Jesse, the generously affectionate young man he was becoming, had emerged for his first moment from the blond little toddler. Knowing who he is now, it was a thrill to see the glimpse of him then. Watching my sons develop from babies into the men they will be is my greatest life’s honor.
Not all parents relate to this joy of children developing into themselves as I do, particularly when those parents are homophobic and the child’s emergence is indicating that he or she may be either gay or transgender. In those cases, things can get very ugly, very fast.
The “American Family Association” founder James Dobson declared that starting as early as age five, children might show some sort of inclinations, and he prescribed parental actions to make the children change their instincts.
One such parent was Oregon mom, Jessica Dutro. Her little boy Zachary was not reacting to things in as masculine a way as she expected. She thought he would become gay. “He walks like it and talks like it. Ugh.” She wrote to boyfriend, Brian Canady, and she instructed Brian to “work on him”. They both worked on Zachary. Until Zachary was dead.
Jessica Dutro is an abusive woman. Her behavior towards her other kids shows that fact. The blend of homophobia with those abusive tendencies made her deadly.
A few weeks ago, I wrote a requiem to Fred Phelps, a man who personified hatred. His life was a failure, and my final message to him was one of pity. Today, I write a requiem to Zachary. He was not hatred, he was sweet and energetic. He was killed by hatred. There is no pity in this message. I am angry.
Good bye. We, the world, have failed you little one. You came to us, bright and full of promise, and we left you in the hands of one who did not appreciate your brightness, and in fact, she sought to make you suffer for who she thought you might be.
I am sorry. I did not cause the force that killed you, and in fact, I fight it daily. You are dead, however, and for me, that means that I did not fight hard enough, not nearly hard enough.
You were killed by homophobia, my child. It came through the hands of parents, through the very hands and arms that should have been there to grab you, and hold you and love you. It was the force of homophobia that killed you however, not just those physical blows that delivered it. While your parents embodied that hatred, it was not created by them, it had been given to them in many ways from the world around them.
I am sorry you were born in a world where too many voices tell you not to be you. No one should have to fight for the right to be themselves, least of all, a four year old child.
I am sorry you were born into a world where so many feel that the ability to physically make a child is more important that the ability to love and nurture one. Where people are writing court papers vilifying parents who do not physically procreate, they should be writing briefs condemning parents who do not love. Birthing a child is merely bringing it to life. Loving a child is truly giving it a reason to live.
I am sorry you were born into a world where people believe in misinterpreted Bible passages and tired dogmas. They hold onto them only so they can rationalize hating something they don’t understand. Something they see in you, even in your innocence.

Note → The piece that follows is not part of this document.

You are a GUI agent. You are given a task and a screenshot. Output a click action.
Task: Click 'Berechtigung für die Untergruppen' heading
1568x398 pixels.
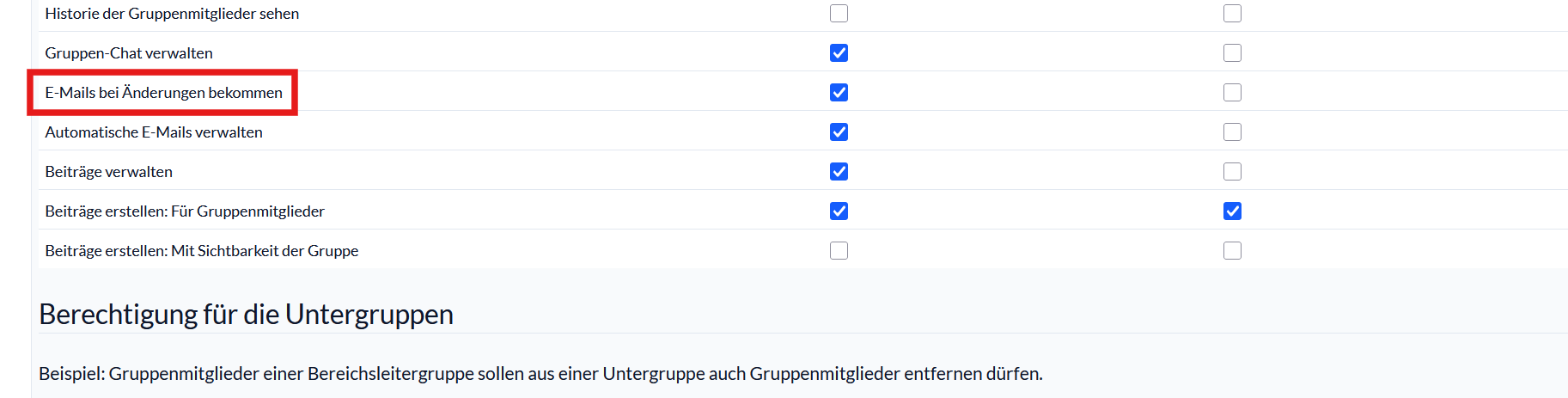[x=246, y=315]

I am sorry for all the beauty, magnificence, talent and life that you represented that is now gone. I miss the adult you were to become: the father, the artist, or the hero. I mourn the children you did not get to raise and the better world you did not get to help build.
A man named Fred Phelps died a few weeks ago, two years after you did. He lived his life being hateful, trying to get people to be more homophobic. He failed and his efforts made people not want to be like him. Homophobia lost. You lived your life being loving, and your efforts made two people hate you. Homophobia still lost however, because I will never ever forget you.
I pray that your short life is held up as the horrible cost of the homophobic mindset. That mindset is not an opinion. It is not a right to religious beliefs. It is a deep and ever present danger that kills the innocent. I pray that your life robs homophobia of its glory and helps shame it into non-existence.
Nothing will replace the life we lost in you. You were our child and we allowed our world to inspire your fate. You deserved so much better.
With you in our hearts, little man, I promise you, we will do so much better. We will shut this intolerance, this indecency down even harder. We can’t give you back your life, but through your memory, we can take back our own lives and this world.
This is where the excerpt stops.